O Tribunal Superior Eleitoral condenou o vereador Ailson Batista de Figueiredo, do MDB, de Medina, cidade do interior de Minas Gerais, por violência política de gênero contra a vereadora Tatyana Figueiredo Navarro, do Republicanos. Os xingamentos aconteceram em 6 de outubro de 2024, durante uma comemoração na Praça Max Machado, logo após a divulgação do resultado das eleições municipais. Ailson, que havia sido reeleito, chamou Tatyana de "safada" e "vagabunda", fez comentários sobre o corpo dela e também ofendeu a irmã da vereadora. Tatyana tinha acabado de ser eleita para a Câmara Municipal e era ex-secretária de Saúde da cidade.
Por unanimidade, o TSE fixou a pena em 1 ano e 6 meses de reclusão e 60 dias-multa, além do pagamento de R$ 20 mil de indenização. A Corte também suspendeu os direitos políticos do vereador e o declarou inelegível por oito anos. Em primeira instância, Ailson havia sido condenado, mas o Tribunal Regional Eleitoral de Minas Gerais acolheu recurso da defesa e o absolveu, por entender que não havia provas suficientes de que as ofensas visavam impedir o exercício do mandato por razões de gênero. O TSE reverteu esse entendimento.
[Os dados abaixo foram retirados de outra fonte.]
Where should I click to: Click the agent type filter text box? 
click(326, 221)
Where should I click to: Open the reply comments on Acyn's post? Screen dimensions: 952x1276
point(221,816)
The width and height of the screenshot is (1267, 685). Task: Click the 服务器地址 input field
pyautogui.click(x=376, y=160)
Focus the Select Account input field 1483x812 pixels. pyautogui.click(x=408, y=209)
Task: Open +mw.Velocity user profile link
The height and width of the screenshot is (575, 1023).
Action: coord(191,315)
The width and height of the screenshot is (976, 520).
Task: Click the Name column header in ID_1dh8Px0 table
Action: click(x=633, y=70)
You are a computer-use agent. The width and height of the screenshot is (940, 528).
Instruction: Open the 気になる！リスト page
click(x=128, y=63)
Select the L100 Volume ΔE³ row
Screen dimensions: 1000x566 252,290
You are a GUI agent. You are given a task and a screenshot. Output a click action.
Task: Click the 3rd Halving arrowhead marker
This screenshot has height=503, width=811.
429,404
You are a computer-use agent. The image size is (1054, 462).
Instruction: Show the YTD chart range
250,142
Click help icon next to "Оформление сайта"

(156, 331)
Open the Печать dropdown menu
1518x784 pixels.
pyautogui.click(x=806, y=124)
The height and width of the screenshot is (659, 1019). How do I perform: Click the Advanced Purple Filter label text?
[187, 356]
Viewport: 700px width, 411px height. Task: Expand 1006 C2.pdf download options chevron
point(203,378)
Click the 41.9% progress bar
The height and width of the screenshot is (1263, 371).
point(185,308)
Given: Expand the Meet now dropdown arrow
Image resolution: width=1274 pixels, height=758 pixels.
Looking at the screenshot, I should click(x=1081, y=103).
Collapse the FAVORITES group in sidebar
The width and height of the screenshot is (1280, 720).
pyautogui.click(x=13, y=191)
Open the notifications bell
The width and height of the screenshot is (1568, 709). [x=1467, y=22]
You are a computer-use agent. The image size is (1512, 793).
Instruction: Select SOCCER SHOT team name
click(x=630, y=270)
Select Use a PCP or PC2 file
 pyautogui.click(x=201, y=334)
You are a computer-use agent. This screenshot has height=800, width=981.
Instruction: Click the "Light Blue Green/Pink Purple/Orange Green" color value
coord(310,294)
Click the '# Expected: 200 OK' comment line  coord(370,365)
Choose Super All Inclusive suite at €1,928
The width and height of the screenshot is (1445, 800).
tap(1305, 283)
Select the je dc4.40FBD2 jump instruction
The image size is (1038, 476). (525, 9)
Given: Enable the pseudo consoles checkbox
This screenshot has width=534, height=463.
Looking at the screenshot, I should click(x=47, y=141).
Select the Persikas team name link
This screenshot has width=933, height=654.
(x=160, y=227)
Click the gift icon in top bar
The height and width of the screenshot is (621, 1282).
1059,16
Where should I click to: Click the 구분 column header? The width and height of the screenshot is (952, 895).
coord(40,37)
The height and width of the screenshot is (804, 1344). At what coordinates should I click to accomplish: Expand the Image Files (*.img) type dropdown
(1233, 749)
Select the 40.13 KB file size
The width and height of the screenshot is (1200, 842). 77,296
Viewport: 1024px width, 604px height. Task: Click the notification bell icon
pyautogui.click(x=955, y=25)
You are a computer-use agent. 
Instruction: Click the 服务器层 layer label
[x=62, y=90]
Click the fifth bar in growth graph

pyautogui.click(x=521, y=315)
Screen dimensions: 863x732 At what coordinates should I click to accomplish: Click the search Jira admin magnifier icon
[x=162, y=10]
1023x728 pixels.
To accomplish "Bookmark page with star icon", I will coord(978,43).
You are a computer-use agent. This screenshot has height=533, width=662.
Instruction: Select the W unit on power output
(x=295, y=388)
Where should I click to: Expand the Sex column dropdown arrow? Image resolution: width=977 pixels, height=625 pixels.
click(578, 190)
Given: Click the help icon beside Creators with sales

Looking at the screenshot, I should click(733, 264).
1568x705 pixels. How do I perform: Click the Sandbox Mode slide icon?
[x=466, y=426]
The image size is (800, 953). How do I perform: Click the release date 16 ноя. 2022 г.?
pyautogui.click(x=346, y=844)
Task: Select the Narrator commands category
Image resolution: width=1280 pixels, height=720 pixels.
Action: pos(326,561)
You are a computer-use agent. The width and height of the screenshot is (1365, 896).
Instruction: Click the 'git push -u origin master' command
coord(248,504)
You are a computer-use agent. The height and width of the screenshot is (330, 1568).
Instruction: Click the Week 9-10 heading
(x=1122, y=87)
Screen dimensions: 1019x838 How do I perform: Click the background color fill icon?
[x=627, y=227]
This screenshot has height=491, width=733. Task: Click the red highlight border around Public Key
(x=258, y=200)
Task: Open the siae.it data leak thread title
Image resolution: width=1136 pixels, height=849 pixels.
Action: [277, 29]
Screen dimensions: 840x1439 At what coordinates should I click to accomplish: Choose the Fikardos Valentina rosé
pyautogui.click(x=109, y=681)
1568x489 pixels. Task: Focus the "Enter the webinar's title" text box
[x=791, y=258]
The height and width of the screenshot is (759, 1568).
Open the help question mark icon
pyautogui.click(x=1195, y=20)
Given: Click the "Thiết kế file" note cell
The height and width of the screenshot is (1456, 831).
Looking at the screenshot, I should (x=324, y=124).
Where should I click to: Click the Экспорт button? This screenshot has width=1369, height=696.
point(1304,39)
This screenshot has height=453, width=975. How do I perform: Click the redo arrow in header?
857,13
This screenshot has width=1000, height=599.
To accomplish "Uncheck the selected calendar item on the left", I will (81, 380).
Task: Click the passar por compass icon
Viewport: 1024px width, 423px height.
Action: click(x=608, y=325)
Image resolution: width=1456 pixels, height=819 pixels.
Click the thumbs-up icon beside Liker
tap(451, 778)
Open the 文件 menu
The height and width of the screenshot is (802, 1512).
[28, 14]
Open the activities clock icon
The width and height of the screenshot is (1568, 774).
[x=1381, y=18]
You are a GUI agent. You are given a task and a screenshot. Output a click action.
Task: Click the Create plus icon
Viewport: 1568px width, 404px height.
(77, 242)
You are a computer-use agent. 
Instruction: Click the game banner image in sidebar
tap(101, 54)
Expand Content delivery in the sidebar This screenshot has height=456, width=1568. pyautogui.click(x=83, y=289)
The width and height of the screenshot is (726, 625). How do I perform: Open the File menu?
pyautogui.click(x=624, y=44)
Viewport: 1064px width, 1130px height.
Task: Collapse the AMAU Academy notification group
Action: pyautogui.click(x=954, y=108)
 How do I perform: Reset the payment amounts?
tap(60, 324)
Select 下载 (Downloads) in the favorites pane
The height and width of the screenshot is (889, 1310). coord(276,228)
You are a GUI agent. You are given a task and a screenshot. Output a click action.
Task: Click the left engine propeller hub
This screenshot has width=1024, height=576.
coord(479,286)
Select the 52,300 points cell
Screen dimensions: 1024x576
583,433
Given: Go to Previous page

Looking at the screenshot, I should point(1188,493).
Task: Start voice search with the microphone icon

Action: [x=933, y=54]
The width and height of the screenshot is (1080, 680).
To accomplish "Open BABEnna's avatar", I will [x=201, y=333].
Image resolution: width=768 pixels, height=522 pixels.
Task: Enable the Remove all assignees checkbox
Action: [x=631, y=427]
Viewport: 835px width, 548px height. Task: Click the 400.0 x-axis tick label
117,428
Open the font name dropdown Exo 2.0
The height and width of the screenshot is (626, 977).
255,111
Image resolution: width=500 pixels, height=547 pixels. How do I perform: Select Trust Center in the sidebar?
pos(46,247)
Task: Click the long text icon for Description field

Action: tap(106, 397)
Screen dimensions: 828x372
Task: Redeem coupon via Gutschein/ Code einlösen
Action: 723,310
O ministro Dias Toffoli, relator do caso, afirmou que as circunstâncias deixavam claro que as agressões estavam ligadas à condição de mulher da vereadora. "Será que esse recorrido diria isso de um vereador homem? Ele o fez porque era uma mulher", disse Toffoli. Após a decisão, Tatyana publicou nas redes sociais: "Não somos o que um agressor tentou nos chamar. Somos mulheres que decidiram não se calar." A vereadora também afirmou que a luta não é só por ela, mas por todas as mulheres.